-- Record excerpts --
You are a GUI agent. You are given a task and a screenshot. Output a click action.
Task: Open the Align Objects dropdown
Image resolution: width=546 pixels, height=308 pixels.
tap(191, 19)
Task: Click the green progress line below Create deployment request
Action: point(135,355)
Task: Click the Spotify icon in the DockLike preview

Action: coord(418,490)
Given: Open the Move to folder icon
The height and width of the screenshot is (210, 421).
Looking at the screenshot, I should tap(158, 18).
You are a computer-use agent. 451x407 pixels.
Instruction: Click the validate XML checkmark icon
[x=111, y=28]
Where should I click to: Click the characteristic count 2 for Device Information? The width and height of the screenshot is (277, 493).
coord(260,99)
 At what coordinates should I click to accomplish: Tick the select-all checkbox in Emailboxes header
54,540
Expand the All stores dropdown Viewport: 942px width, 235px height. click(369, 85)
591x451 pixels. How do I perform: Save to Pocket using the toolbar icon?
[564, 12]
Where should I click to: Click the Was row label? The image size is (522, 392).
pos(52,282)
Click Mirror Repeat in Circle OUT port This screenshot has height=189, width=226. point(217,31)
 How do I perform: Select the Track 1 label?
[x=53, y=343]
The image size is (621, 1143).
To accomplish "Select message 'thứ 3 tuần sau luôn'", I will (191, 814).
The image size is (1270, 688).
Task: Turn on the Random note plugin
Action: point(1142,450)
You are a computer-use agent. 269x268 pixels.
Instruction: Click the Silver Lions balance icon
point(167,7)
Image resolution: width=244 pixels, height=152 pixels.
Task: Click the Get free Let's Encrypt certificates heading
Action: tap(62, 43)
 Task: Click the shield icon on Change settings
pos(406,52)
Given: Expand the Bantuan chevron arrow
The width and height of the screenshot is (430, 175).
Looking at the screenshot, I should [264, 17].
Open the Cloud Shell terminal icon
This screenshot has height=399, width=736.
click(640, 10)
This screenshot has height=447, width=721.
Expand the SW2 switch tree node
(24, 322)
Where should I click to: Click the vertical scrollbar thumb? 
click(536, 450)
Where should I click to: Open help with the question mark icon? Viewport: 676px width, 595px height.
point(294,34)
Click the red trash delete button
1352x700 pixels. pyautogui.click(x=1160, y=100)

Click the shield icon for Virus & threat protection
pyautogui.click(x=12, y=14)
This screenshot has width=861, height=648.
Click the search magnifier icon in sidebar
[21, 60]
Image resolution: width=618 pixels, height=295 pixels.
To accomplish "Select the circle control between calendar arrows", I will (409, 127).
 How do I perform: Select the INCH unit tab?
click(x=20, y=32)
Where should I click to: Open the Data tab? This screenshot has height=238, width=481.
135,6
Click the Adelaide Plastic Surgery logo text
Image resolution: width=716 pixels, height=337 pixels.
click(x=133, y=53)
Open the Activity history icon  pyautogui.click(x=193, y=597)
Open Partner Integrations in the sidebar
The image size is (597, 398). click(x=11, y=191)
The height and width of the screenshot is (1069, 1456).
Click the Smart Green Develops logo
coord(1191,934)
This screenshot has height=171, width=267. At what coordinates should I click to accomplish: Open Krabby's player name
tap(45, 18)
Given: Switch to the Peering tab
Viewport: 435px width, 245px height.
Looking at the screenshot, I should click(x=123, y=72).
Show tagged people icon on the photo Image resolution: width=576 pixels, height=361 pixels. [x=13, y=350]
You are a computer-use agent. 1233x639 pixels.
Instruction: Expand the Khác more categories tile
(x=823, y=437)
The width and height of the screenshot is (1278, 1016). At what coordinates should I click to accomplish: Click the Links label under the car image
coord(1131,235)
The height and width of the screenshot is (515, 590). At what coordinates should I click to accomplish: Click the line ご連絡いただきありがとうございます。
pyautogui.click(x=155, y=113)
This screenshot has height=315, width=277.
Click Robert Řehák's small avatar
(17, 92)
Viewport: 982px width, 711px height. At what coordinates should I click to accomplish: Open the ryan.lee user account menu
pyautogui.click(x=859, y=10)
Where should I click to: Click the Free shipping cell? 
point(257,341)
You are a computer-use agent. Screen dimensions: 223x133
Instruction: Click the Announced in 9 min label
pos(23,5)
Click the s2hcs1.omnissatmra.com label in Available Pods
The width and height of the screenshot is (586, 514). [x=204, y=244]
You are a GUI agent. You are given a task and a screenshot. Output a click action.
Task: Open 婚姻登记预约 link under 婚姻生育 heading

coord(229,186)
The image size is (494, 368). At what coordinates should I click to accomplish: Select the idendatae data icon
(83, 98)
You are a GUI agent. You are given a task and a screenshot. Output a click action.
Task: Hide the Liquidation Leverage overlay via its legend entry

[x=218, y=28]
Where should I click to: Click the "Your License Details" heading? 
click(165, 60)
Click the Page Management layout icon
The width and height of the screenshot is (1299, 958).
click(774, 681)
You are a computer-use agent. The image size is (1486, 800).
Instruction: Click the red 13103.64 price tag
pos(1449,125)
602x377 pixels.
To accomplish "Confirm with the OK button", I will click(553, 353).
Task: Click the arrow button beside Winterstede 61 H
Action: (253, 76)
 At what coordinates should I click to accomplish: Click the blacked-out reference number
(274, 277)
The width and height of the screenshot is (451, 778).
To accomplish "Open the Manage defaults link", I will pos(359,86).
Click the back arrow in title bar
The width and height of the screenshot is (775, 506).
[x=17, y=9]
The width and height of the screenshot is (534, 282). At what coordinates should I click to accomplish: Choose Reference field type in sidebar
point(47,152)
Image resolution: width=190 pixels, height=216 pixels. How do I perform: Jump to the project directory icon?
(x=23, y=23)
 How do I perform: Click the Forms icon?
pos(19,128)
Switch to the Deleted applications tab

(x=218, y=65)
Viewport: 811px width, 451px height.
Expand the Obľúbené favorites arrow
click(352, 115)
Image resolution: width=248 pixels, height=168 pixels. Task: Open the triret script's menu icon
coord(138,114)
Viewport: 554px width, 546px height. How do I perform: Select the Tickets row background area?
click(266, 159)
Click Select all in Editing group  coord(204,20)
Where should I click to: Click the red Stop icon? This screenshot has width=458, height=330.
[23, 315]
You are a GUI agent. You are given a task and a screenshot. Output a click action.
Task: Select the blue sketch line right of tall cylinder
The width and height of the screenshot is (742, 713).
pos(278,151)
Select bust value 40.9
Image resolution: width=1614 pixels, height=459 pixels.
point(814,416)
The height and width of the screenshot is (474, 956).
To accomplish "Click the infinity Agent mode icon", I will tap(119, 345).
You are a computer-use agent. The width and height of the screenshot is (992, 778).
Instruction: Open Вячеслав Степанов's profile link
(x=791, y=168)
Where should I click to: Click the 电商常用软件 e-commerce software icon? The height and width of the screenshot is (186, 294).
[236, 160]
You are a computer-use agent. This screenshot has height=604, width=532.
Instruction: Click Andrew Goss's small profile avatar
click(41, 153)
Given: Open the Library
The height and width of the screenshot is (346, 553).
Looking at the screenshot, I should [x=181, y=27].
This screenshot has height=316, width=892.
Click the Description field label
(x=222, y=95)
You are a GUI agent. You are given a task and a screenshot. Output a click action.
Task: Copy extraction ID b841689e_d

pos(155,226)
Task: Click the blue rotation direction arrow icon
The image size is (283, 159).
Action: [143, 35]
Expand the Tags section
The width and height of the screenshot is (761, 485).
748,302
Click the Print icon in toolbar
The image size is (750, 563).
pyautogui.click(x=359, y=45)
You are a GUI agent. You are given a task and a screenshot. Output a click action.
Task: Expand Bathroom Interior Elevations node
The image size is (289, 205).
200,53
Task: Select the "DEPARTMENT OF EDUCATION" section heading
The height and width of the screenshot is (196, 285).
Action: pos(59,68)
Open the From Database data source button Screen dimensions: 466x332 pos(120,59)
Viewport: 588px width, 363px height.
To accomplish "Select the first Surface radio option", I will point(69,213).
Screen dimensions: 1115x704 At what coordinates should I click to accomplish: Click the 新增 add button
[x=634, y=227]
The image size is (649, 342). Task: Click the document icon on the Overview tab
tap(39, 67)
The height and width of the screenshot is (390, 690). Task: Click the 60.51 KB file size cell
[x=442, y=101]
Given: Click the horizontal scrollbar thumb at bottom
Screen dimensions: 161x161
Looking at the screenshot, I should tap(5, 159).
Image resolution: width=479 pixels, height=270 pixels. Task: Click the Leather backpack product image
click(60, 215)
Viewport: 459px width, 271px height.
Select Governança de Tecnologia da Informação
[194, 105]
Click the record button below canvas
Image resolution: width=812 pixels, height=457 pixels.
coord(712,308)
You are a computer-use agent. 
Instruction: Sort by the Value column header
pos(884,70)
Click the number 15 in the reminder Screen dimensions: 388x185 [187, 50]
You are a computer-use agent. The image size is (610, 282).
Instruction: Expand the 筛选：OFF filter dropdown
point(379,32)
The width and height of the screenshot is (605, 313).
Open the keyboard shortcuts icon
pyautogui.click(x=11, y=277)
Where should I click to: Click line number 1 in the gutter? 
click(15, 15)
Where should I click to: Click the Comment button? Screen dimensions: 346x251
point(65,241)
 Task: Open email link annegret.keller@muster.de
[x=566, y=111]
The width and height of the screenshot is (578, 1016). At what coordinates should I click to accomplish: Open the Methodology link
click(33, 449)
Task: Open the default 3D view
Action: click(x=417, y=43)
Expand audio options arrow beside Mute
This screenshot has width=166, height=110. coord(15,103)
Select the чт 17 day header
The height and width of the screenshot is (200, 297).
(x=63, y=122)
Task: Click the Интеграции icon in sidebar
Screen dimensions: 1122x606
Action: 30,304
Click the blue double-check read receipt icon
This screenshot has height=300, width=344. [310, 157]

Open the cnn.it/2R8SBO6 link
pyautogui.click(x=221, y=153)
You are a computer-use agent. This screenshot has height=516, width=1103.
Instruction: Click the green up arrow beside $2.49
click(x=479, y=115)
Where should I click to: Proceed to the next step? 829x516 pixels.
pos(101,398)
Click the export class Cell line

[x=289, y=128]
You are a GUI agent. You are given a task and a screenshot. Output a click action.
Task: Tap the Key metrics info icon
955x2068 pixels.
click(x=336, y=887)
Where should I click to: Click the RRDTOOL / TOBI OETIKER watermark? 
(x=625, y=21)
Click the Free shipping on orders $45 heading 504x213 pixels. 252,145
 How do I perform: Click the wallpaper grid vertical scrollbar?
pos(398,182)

-- Your goal --
Go through the entries and copy each line holding the string "computer".

-- Completed exercise --
You are a computer-use agent. 451x407 pixels.
You are a computer-use agent. 269x268 pixels.
You are a computer-use agent. 1233x639 pixels.
You are a computer-use agent. Screen dimensions: 223x133
You are a computer-use agent. The image size is (1486, 800).
You are a computer-use agent. The width and height of the screenshot is (992, 778).
You are a computer-use agent. This screenshot has height=604, width=532.
You are a computer-use agent. 
You are a computer-use agent. The image size is (610, 282).
You are a computer-use agent. This screenshot has height=516, width=1103.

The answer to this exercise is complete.